Start of Exercise material

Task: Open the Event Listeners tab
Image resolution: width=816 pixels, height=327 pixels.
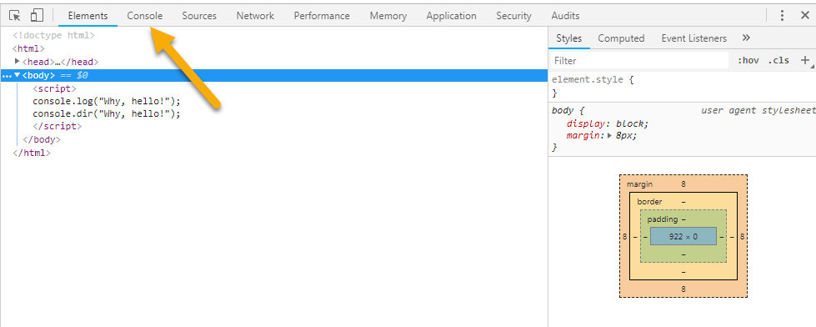Action: tap(693, 38)
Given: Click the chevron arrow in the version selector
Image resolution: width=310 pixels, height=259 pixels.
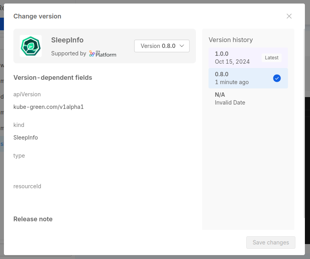Looking at the screenshot, I should 182,46.
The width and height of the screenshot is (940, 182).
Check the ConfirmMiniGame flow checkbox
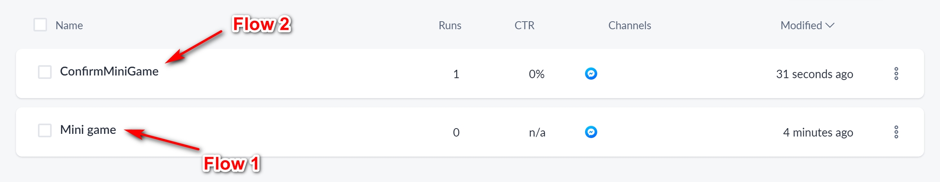45,72
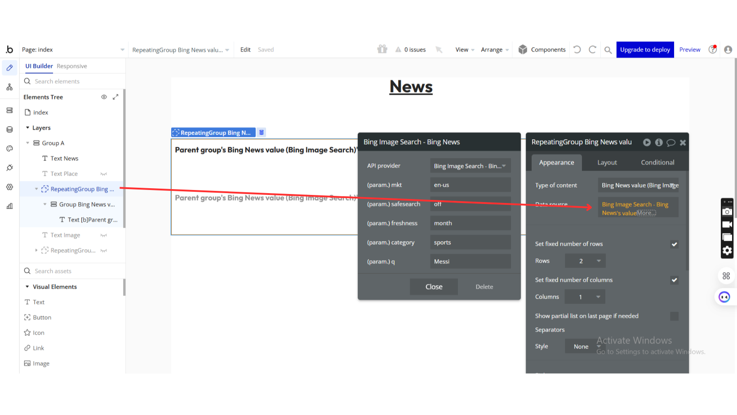Click Upgrade to deploy button
This screenshot has width=737, height=415.
click(x=645, y=50)
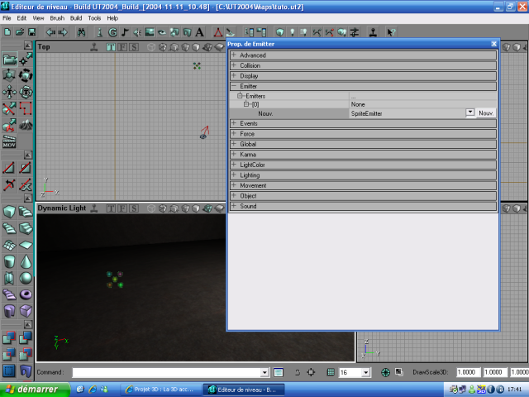Switch Top viewport to Side view
The height and width of the screenshot is (397, 529).
[x=133, y=47]
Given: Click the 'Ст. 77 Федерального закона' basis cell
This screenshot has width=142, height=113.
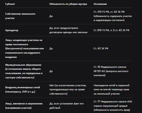Looking at the screenshot, I should 113,106.
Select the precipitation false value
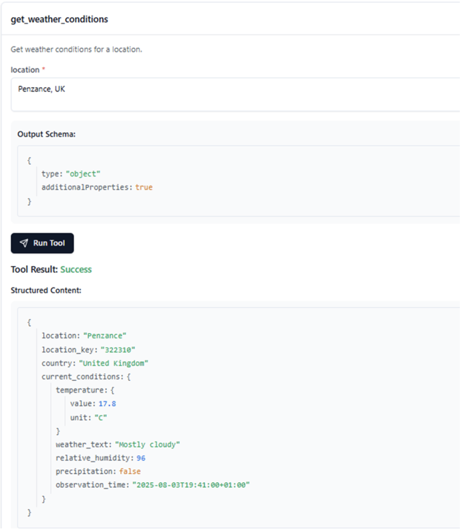The width and height of the screenshot is (467, 532). [x=130, y=472]
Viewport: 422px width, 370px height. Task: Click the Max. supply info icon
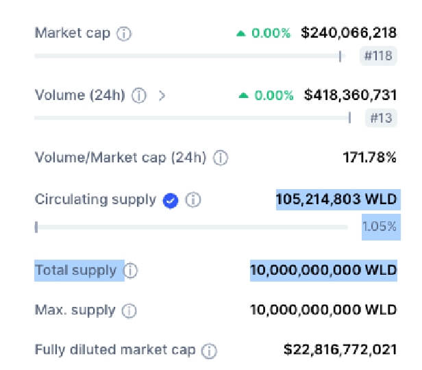[129, 311]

End of Exercise material

**Given request:** Copy all of the material above word for word, but leave out the pictures.

**The answer:**
Task: Open the Event Listeners tab
Image resolution: width=816 pixels, height=327 pixels.
Action: tap(693, 38)
Given: Click the chevron arrow in the version selector
Image resolution: width=310 pixels, height=259 pixels.
Looking at the screenshot, I should 182,46.
The width and height of the screenshot is (940, 182).
Check the ConfirmMiniGame flow checkbox
45,72
Click Upgrade to deploy button
This screenshot has width=737, height=415.
click(x=645, y=50)
Switch Top viewport to Side view
The height and width of the screenshot is (397, 529).
[x=133, y=47]
Given: Click the 'Ст. 77 Федерального закона' basis cell
This screenshot has width=142, height=113.
Looking at the screenshot, I should 113,106.
Select the precipitation false value
The width and height of the screenshot is (467, 532). [x=130, y=472]
Viewport: 422px width, 370px height. Task: Click the Max. supply info icon
[129, 311]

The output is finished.